Some changes in the process strike me as reasonable. For example, Congress might insist that all authorizing legislation extend beyond a single year. In addition, the budget resolution could be shifted to a two-year cycle, with basic fiscal policy guidelines set only once per Congress, it its first year. Biennial budget resolutions and reconciliation fit nicely with the discretionary spending caps and PAYGO provisions that were a part of recent budget packages. Taking a serious run at deficit reduction every two years seems sufficient. I am not pollyanish about the likely impact of these changes. Setting economic projections 33 months instead of 21 months out will necessitate frequent adjustments in the numbers, adding to the temptation to manipulate them for partisan or ideological purposes. But on balance, it would create the possibility at least of better time allocation.

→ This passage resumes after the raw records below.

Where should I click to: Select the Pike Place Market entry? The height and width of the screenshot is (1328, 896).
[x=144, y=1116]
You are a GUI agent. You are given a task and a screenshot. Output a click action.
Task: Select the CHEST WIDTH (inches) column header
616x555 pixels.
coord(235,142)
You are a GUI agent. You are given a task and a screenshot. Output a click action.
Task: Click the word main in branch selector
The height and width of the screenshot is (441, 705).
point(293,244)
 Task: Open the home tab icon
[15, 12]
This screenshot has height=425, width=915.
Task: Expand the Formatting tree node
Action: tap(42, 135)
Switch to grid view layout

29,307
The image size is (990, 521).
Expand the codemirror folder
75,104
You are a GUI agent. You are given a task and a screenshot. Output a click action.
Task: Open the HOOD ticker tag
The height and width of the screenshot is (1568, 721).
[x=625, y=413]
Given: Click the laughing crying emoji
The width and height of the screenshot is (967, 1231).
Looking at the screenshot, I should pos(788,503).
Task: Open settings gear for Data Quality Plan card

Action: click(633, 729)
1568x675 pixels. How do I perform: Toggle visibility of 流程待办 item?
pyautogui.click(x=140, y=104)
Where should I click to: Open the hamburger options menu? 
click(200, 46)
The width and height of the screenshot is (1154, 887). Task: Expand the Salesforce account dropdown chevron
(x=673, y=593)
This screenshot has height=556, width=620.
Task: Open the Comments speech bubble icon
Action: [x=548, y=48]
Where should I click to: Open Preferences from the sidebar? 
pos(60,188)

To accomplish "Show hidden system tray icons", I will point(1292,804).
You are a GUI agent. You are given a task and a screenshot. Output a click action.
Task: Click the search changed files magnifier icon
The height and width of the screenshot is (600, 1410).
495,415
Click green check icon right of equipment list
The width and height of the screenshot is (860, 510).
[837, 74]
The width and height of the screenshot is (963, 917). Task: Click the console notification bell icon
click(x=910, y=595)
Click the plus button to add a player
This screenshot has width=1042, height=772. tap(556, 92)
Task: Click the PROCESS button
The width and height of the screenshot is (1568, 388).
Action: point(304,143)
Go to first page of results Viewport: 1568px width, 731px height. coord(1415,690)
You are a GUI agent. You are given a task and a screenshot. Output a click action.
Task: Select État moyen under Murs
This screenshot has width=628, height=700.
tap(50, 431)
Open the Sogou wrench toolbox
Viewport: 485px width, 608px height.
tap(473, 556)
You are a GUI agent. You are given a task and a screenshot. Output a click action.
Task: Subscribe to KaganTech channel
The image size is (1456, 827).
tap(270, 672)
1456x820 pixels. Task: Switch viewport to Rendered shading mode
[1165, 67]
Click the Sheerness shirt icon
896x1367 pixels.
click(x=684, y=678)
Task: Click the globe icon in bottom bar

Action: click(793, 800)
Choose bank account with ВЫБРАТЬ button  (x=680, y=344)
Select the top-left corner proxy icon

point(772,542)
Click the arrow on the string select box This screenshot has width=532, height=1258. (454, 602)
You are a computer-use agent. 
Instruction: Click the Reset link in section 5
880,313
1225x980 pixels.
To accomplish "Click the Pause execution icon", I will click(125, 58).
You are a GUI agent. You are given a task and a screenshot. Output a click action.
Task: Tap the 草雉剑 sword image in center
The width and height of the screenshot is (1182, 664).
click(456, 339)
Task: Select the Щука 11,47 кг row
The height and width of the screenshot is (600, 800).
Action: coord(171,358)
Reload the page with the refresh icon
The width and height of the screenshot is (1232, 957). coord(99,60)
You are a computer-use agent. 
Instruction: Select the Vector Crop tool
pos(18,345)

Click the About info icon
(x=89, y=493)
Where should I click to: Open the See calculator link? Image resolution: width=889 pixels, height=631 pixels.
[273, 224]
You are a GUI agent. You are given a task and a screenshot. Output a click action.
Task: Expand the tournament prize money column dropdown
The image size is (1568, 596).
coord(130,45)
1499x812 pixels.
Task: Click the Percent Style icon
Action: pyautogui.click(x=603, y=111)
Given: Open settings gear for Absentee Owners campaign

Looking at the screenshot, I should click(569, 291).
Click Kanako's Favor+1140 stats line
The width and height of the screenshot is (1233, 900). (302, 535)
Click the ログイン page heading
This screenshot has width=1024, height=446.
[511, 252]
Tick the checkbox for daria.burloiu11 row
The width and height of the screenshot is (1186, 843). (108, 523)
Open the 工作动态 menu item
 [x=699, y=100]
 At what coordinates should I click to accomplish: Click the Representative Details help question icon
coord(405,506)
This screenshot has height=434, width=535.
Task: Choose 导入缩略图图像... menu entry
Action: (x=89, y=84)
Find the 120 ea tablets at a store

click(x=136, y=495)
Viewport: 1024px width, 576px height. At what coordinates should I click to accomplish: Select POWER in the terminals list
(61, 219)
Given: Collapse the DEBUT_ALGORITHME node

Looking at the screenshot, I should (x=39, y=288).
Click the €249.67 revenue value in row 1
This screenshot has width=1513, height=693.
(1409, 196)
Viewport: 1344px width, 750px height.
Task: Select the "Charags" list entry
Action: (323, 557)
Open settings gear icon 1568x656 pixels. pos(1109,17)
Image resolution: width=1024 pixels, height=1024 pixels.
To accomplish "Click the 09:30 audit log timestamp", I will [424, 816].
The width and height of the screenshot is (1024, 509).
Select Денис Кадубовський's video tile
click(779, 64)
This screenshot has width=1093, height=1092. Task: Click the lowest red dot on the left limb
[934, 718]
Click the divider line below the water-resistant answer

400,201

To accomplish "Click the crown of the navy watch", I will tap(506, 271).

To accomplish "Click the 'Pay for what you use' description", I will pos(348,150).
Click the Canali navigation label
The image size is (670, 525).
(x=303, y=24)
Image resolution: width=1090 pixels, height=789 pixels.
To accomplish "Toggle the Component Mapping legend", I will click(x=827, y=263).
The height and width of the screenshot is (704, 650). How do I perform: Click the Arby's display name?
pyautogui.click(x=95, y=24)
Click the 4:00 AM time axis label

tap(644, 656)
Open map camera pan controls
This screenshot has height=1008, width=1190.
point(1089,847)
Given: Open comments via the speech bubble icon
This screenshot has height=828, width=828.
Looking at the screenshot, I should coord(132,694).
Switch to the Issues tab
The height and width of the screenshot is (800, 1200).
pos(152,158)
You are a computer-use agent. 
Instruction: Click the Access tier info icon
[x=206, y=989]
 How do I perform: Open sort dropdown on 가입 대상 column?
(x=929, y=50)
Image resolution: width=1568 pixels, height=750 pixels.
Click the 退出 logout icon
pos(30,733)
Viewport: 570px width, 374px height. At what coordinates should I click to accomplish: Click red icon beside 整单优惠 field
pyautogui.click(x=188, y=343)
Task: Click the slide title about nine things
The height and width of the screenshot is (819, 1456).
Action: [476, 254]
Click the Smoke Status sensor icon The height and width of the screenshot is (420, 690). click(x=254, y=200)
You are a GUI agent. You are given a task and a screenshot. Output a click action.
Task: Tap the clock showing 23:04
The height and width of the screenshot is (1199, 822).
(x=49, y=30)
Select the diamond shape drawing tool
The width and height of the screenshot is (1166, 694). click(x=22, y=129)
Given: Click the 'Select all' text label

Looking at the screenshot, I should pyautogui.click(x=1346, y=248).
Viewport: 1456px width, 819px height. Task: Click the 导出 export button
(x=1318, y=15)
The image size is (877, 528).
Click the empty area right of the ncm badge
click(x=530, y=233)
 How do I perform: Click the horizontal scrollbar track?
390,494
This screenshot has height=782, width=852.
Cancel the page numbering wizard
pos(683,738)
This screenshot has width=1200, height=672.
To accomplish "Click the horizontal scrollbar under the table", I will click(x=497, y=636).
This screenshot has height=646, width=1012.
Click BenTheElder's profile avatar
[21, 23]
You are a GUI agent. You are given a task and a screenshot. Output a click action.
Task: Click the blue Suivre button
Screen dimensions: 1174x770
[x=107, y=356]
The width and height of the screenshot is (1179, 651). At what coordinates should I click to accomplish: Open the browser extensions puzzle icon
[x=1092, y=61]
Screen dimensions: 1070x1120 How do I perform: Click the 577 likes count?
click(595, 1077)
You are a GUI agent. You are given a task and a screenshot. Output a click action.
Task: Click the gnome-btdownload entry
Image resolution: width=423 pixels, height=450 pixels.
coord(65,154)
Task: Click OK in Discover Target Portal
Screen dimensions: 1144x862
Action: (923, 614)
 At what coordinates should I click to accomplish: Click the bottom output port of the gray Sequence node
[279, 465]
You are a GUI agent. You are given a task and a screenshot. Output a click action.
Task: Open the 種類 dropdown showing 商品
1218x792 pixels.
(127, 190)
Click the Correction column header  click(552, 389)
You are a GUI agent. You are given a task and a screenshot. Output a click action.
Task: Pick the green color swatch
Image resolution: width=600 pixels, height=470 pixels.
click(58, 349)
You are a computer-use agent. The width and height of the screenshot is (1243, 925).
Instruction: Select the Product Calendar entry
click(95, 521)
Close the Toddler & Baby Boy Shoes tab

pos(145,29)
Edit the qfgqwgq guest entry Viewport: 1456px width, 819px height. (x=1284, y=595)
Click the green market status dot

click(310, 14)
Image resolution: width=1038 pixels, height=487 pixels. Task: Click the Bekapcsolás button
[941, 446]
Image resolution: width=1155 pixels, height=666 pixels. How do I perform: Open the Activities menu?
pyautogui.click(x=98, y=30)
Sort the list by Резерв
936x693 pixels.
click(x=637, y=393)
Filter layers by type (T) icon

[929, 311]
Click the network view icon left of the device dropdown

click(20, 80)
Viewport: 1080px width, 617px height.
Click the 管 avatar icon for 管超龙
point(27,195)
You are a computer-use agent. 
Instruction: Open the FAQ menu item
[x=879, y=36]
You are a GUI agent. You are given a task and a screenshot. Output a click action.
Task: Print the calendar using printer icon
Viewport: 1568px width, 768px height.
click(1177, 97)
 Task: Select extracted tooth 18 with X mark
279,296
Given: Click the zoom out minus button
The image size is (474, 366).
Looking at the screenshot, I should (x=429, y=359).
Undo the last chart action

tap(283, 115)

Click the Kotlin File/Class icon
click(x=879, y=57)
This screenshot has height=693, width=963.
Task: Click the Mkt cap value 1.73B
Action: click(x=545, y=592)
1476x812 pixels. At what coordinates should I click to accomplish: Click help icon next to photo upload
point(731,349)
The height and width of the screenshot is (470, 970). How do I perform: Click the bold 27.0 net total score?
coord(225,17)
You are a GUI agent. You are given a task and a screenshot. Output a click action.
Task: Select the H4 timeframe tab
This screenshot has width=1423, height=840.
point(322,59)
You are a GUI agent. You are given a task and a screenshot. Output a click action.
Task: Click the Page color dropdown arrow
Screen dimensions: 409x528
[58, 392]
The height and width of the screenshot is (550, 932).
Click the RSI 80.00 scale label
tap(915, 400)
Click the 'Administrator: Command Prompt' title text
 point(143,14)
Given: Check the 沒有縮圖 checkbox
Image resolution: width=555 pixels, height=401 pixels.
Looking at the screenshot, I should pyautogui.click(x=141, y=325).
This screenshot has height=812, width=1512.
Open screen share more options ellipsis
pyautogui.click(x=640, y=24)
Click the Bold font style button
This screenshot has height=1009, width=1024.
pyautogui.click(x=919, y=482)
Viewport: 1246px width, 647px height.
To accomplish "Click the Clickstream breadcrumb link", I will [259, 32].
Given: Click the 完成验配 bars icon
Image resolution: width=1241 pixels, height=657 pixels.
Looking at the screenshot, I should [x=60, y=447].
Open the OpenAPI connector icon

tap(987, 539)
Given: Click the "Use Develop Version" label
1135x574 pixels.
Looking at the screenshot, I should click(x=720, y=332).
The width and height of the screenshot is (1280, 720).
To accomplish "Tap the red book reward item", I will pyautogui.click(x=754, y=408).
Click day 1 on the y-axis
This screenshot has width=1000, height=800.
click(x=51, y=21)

The case for shifting the appropriations process to a biennial cycle is substantially weaker. I believe that it is desirable to retain an annual capacity to fine tune government policy in response to changing circumstances, mistakes in writing laws, and agency failure to carry out legislative intent. In reality most appropriations accounts are not thoroughly reviewed very year; those programs that are technically predictable and politically stable receive de facto multi-year funding. It is not obvious that formalizing this pattern would provide any value-added for long-term planning in the agencies. But retaining the capacity to deal with problems and to provide a guaranteed minimum amount of oversight through the annual appropriations process is worthwhile. As the same time, greater flexibility in management could be achieved through roll over authority and experiments in performance budgeting.
I am even less taken by proposals to dock members’ pay when the budget process is not completed on a timely basis and to mandate shorter congressional sessions in the second year of a biennial budget cycle, with members’ pay suspended if Congress fails to adjourn as required. These proposals are undoubtedly crowd pleasers, but would they improve the content and process of budget policy? The first proposal is based on the assumption that delays in completing the budget cycle result from the sloth and irresponsibility of individual members, the second on the assumption that policy making (read expansion of government) expands to fill the time in session available. I think both assumptions are flat out wrong and that the proposals, if enacted, would do more harm than good. They would reward wealthy members for whom congressional pay is merely a supplement to their annual income while reinforcing the myth that the government overspends because members of Congress out of touch with ordinary Americans are corrupted by the evil ways of Washington. Delays in the budget process reflect public dissensus over how to cope with deficits; they can’t be avoided without dealing with the underlying sources of stress. We have a full-time, year-round Congress because we have a large, complex federal government. If a smaller government is desired, it will take long, hard work by members of Congress, building public support, and writing new law to achieve it. Cutting their pay and sending them home is no substitute.
In sum, I support a biennial budget resolution and multi-year authorizations combined with annual appropriations bills. But I do so fully recognizing that these and other changes in the process are no panacea and that the difficult problems of budgeting will remain with us for the foreseeable future.